Cushing's disease: something new, something blue (Proceedings)


Cushing's disease: something new, something blue (Proceedings)

Nov 01, 2010

Hyperadrenocorticism remains one of the most common endocrine disorders diagnosed in the geriatric dog population. It is a disease that is seen in almost every veterinary practice. Unfortunately, the disease tends to be frustrating to deal with, a definitive diagnosis is at times elusive and therapy can have major adverse side effects. Knowing how to diagnose, what problems hyperadrenocorticism can cause in a patient that justify aggressive therapy, and the advantages and disadvantages of the various treatment modalities can be helpful in determining an appropriate diagnostic and therapeutic plan.

Clinical Signs

The most common clinical signs of Cushing's disease are quite familiar to practicing veterinarians. Commonly PU/PD, pot-bellied appearance, lethargy, polyphagia, obesity, and panting. In addition, many dermatologic manifestations are seen including alopecia (of the trunk), comedones, thin skin, calcinosis cutis, bruising, hyperpigmentation, pyoderma and seborrhea. Less commonly identified signs include muscle weakness or pseudo-myotonia ("frozen" muscles), polyneuropathies, or rupture of the cranial cruciate ligament. Hypertension is relatively common (50% or greater) though with the lack of blood pressure monitoring devices in many practices it often goes undiagnosed. Pulmonary thromboembolism, recurrent (often asymptomatic) urinary tract infections, proteinuria, pancreatitis, pulmonary mineralization, and calcium oxalate urolithiasis are also often frequently seen with Cushing's disease. Recently it has been noted that many dogs with hyperadrenocortism are hypoxic, whether or not they have mineralization of the lung parenchyma. This can be a serious consequence, leading to distress as well as excess strain on the right side of the heart. Some of the clinical problems caused by Cushing's disease are more bothersome than dangerous. Other clinical problems are life threatening such as thromboembolism or pancreatitis. Still other clinical problems can aggravate other disorders that the patient may have, such as is the case if hypertension is present in a dog with underlying heart disease. This is not an uncommon scenario since older dogs tend to have Cushing's as well as valvular heart disease. Hypertension in a dog with valvular problems can be a factor that leads to more rapid progression of the heart problem as well as difficulties in treating heart failure if it occurs.

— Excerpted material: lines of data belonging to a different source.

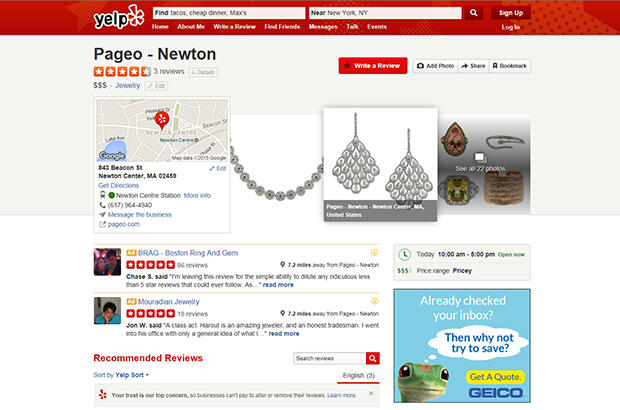Click the map pin marker

click(162, 120)
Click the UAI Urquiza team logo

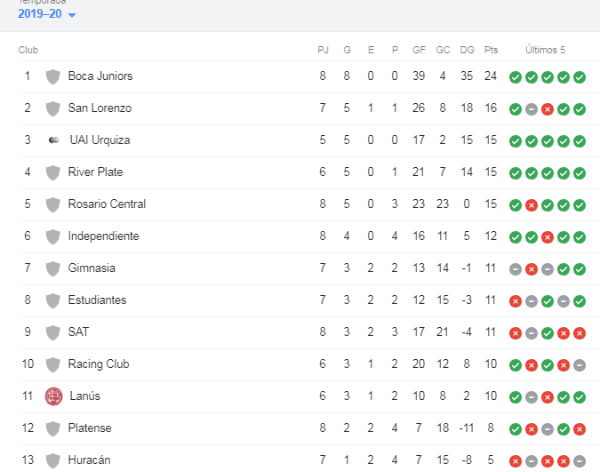point(53,140)
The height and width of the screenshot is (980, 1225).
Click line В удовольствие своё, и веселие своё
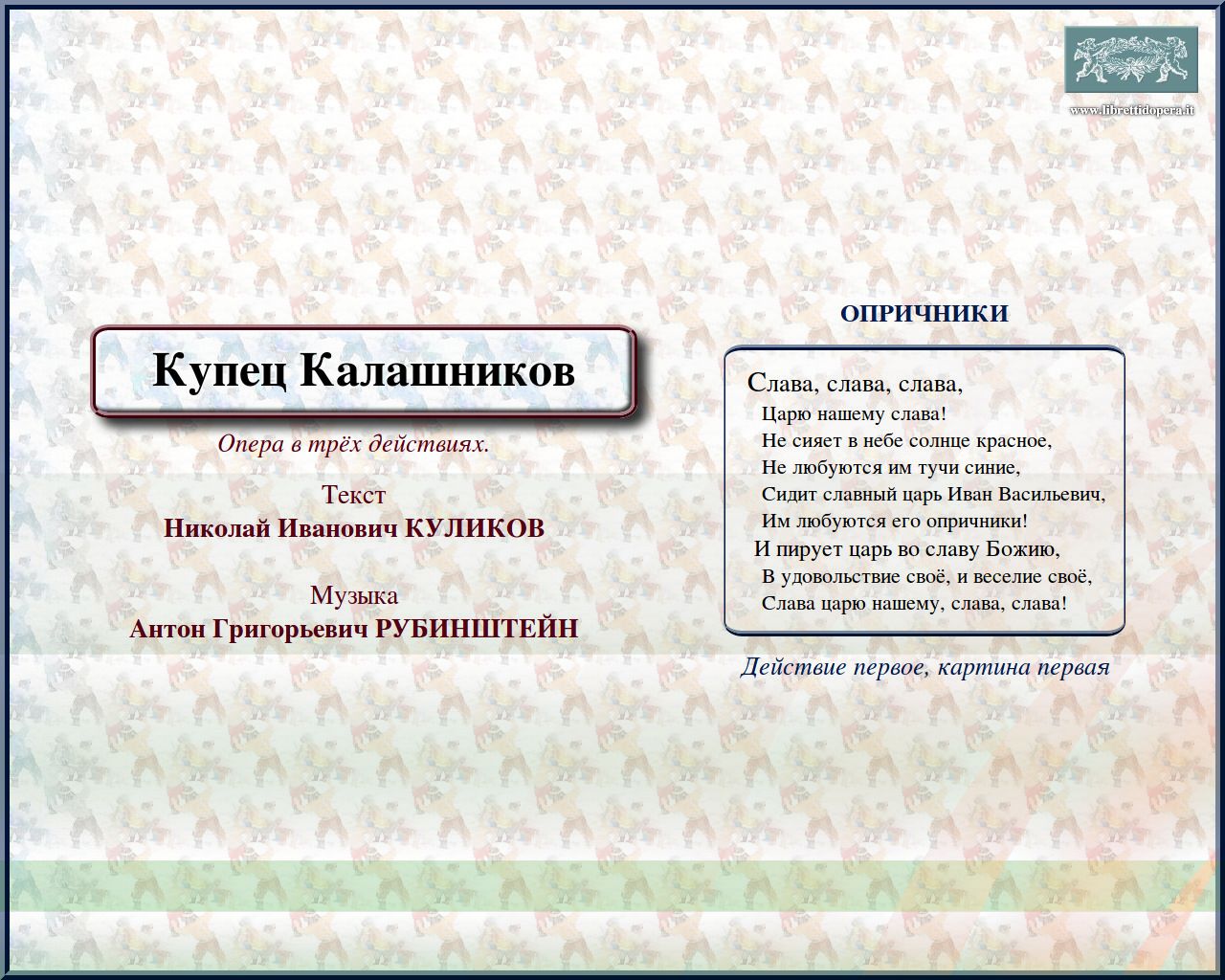926,576
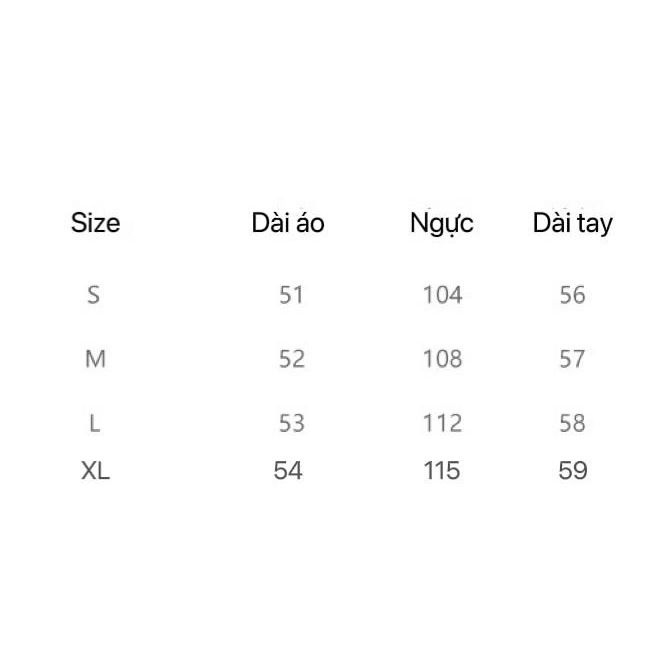Viewport: 656px width, 656px height.
Task: Select the M size row label
Action: pos(95,359)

One of the most frustrating parts of Cushing's disease is trying to establish a definitive diagnosis. Ideally of course clinical signs should be consistent with hyperadrenocorticism. Basically testing is still divided into screening tests and test to differentiate between pituitary dependent hyperadrenocorticism (PDH) and adrenal tumors (AT). There are differences between labs, so it is advisable to contact them if there are any questions regarding the outcome of testing.

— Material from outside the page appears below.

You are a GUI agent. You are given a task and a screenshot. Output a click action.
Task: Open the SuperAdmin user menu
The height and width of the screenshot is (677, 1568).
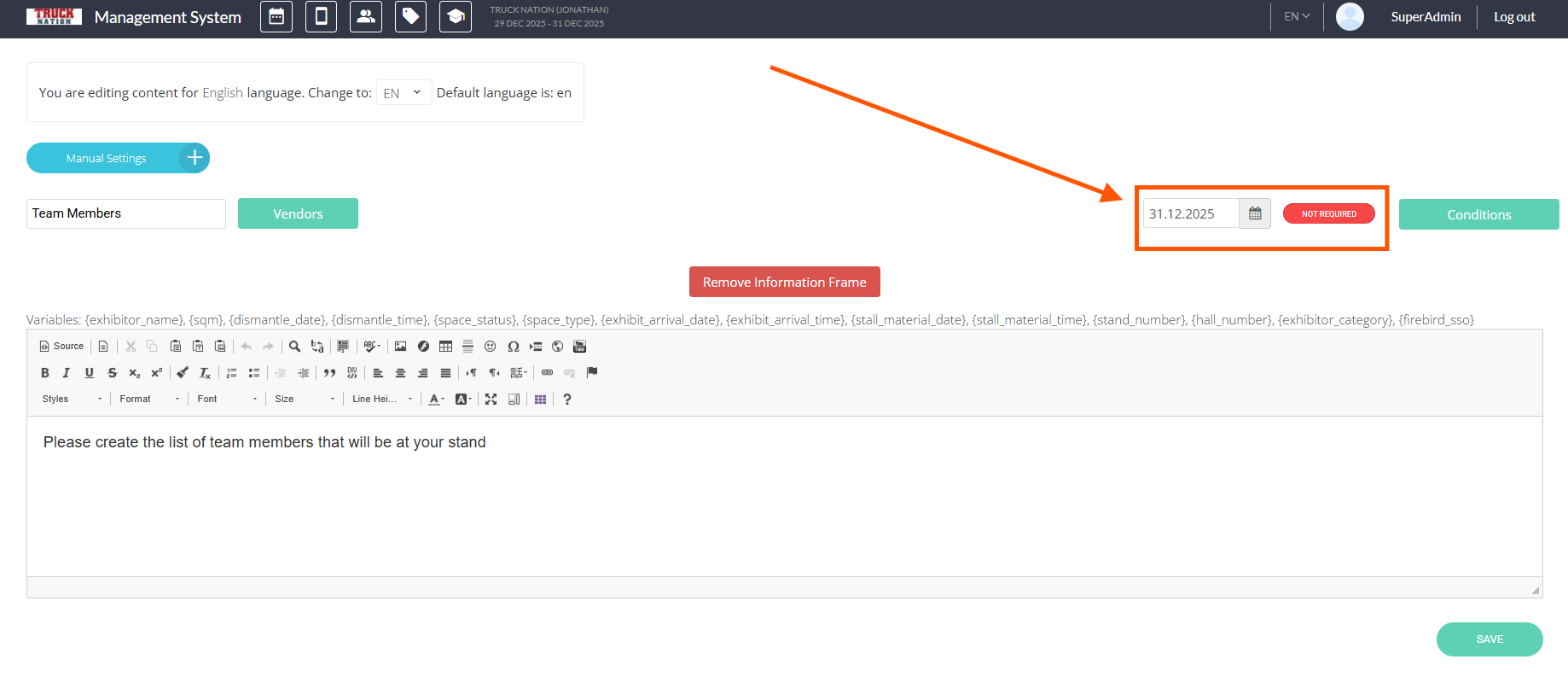coord(1425,17)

A random cortisol level has no diagnostic value in regard to the diagnosis or exclusion of Cushing's disease. The simplest screening test is a urine cortisol to urine creatinine ratio. False positives occur frequently, however false negatives are rare. As such it is a good test to rule out Cushing's. Even the stress of a visit to the veterinarian will elevate the values and as such it is advisable to have the owner collect the urine prior to presentation at the clinic. Because there are so many false positives, a follow-up test such as a low dose dexamethasone suppression test (LDDS) or ACTH stimulation test should be run. These two tests have advantages and disadvantages. The LDDS has some false positives but few false negatives. It can also lead to differentiating between PDH and AT when 4 and 8-hour samples are taken, one of the reasons it is my preferred screening test. If the cortisol levels drop at 4 and escape to above normal range at 8 hours PDH is present. The ACTH stimulation test has few false positives, but false negatives do occur, especially with adrenal tumors. The combined ACTH stimulation /LDDS test is generally not recommended.

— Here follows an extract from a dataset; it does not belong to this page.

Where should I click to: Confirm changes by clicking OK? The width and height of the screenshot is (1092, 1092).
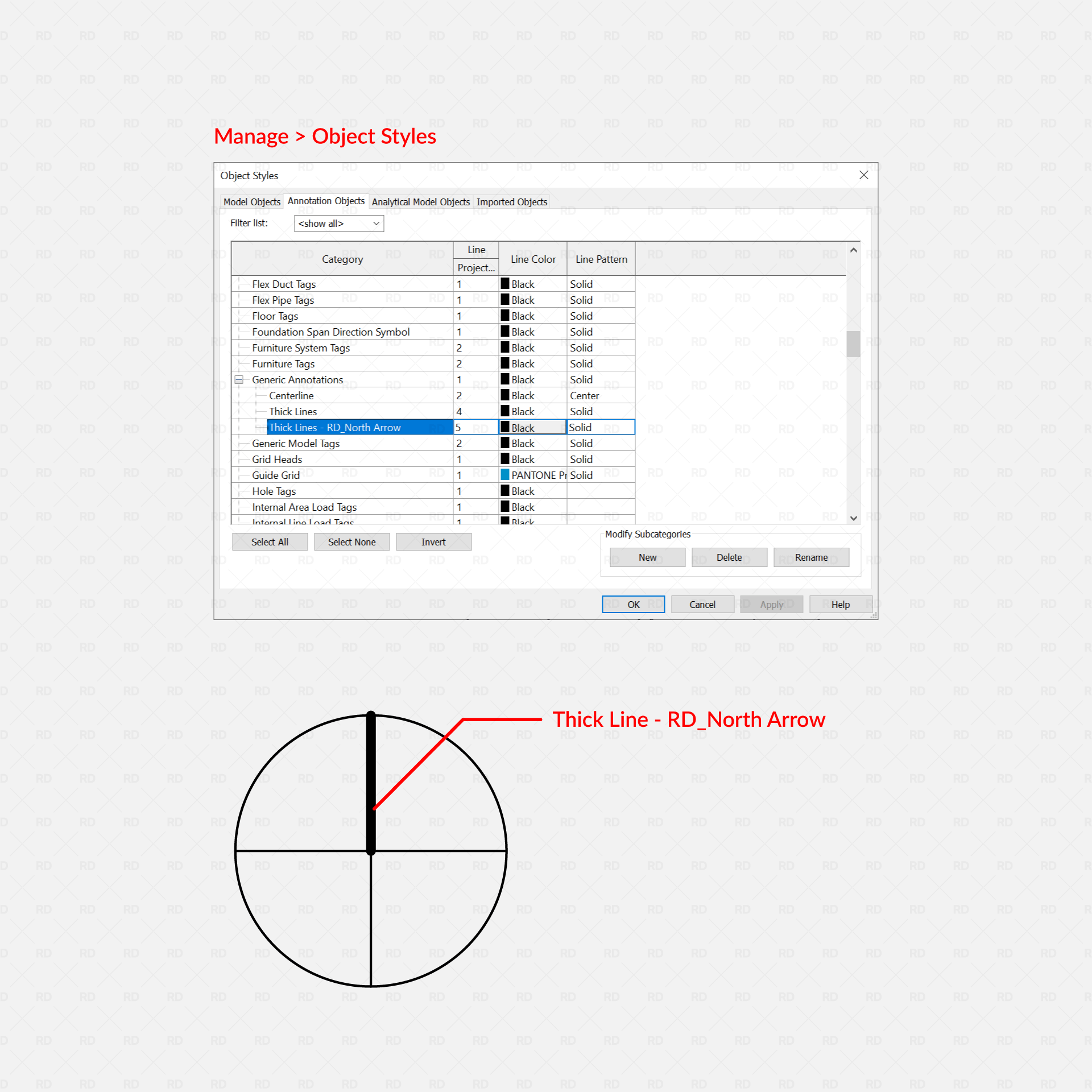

Differentiation tests also have their drawbacks. Not all dogs with PDH will suppress on a high dose dexamethasone suppression test. An endogenous ACTH level is a very good test, however the sample needs to be meticulously handled (contact your lab) which often makes it difficult to run. Abdominal ultrasound can be helpful to rule out tumors as well. At times it is not possible to completely rule out an adrenal tumor.